Yerli Arı Sütü Üretimimiz ve Arttırmak İçin Neler Yapılabilir?
Ülkemiz
her yıl resmi rakamlara göre 10 ton (10 000 kg) bir tahmine göre ise 20 ton arı
sütü ithal ediyor. Yerli arı sütü üretimimiz ise, kişisel gayretlerle
ulaşılabilen arı sütü üreticilerinden elde edilen veriler neticesinde 2015 yılı
üretiminin 500 kilo olduğu ortaya çıktı. Tahminlere göre ise, 2015 yılı
üretimimiz 1 ton (1 000 kg) kadardır.
Görülüyor
ki, kovan sayısı bakımında Dünya sıralamasında ikinci durumda olan ülkemiz,
bırakın arı sütü ihraç etmeyi kendi ihtiyacının %90-95’ini ithal etmektedir.
Yerli
arı sütü üretimimiz ile ilgili doğru bilgilere bile ulaşmak mümkün değil.
Neden?
Arı ve
arıcılık denince akla hep bal gelir. Devlet desteklemeleri için tespitler
yapılırken görevli memur bir önceki yılda arıcının kaç kilo bal, polen, balmumu
ve kaç adet ana arı ürettiğini sorar. Bakanlıkça bunlar önemlidir çünkü. Ya
diğer arı ürünleri? Arı sütü, Propolis hatta yeni yeni arıcılığımıza giren,
henüz pek ekonomik getirisi olmasa da Apilarnil (erkek arı ve ana arı kurtçuğu)

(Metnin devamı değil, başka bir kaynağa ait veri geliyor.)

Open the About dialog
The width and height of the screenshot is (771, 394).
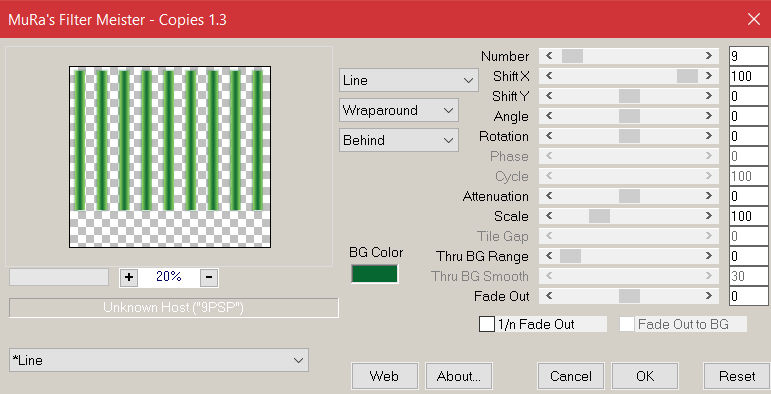[x=459, y=376]
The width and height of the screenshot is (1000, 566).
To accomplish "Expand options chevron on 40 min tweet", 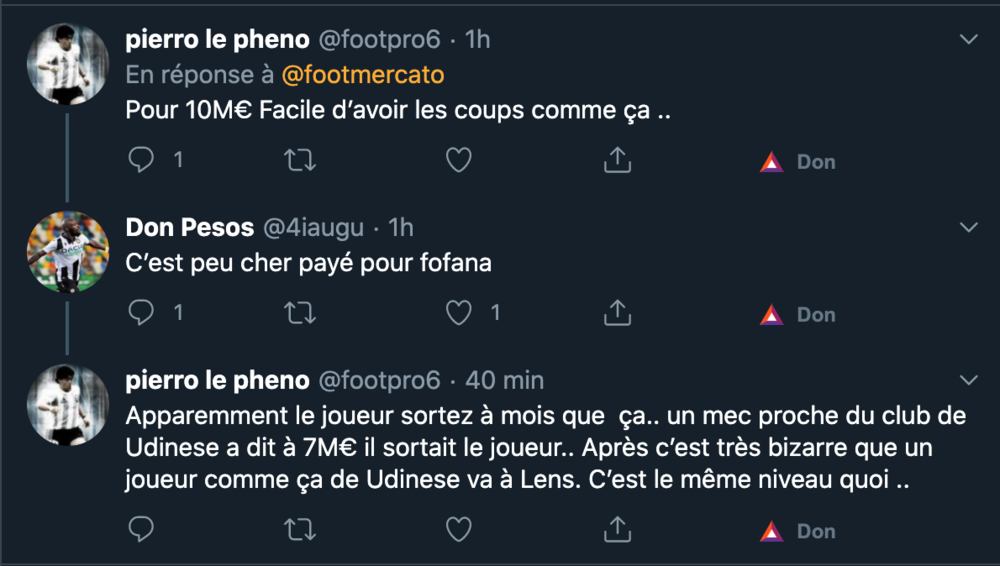I will click(969, 380).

niye önemli değildir bakanlık için? Bu
konuda bizlere de görev düşmekte arıcılar, arı yetiştirici birlikleri ve üst
birlik olarak bizler önemsetmemiz gerekir.
Yerli
arı sütü üretimimiz az ama satılan arı sütleri çoğunlukla yerli. Geçen seneye
kadar arıcılık fuarlarında arı sütü tezgah altlarından termos içinde veya bal
kavanozları üzerinde soğuk zincire uyulmadan satılırdı. Geçen yıl bazı firmalar
ve birlikler arı sütü satışına daha ciddi bakmaya başladılar ve soğuk zincirde,
tezgah üzerindeki buzdolabından veya derin dondurucudan satışlar çoğaldı. Fuarlarda
ve internet ortamında şöyle bir dolaştığınızda çoğunlukla yerli arı sütü
satıldığını görürsünüz. Hal böyleyken şu da aklımıza gelmiyor değil; %90-95’i
ithal edilen arı sütü nerelerde satılıyor?
Son
zamanlarda arı sütü üreticilerinin internet paylaşımlarında üretim teknikleri
ve üretim miktarlarını paylaşmalarının da etkisiyle arı sütüne ilgi ve üretme hevesinde
olanların sayısında bir artış görülüyor. Üreticilerimizin sayısında da çok
olmamakla birlikte bir artış var. Zaman zaman işletmemize gelerek arı sütü
üretim aşamalarını yerinde görmek isteyenler de az değil.
Arı
sütü üretimini düşünenlerin ilk sorusu ”pazar
var mı” oluyor. Pazar var, düşünülmesi veya sorgulanması gereken bu
pazardan ne kadar pay alınabileceği veya ilave pazar oluşturup
oluşturulamayacağı olmalı. Yeni üreticilerimiz zaten az olan üretimlerini
perakende satarak değerlendirmek istemekte ama bu ilk yıllarda pek mümkün
olmamakta, sonrasında toptan satma çabaları başlıyor. Arı sütünün üretimi de satışı da zahmetli ama
çok üretebiliyorsanız maddi ve manevi getirisi iyi bir ürün.
Yeni
üreticilerimizin pazarda yer alabilmeleri için kendilerini tanıtmaları,
üretimlerinin temiz olması, sabırlı olmaları ve üretimin herkese açık olması
gerekir.
Güven
çok önemli…
Arı
sütü işletmesi olarak biz de zaman zaman tereddütlü yaklaşımlara ve
sorgulamalara muhatap oluyoruz. Üretim döneminde isek buna en güzel cevabımız
da; sabah erken gelerek kendi arı sütünüzü kovandan kendiniz hasat ederek
alabilirsiniz oluyor.
Arı
sütü üretiminde verimlilik de önemlidir. Amacımız işletmemizde arı sütü
üretiminde kullandığımız arılardan en fazla verimi alabilmek olmalı. Bu
doğrultuda araştırmalar ve çalışmalar yapmalıyız.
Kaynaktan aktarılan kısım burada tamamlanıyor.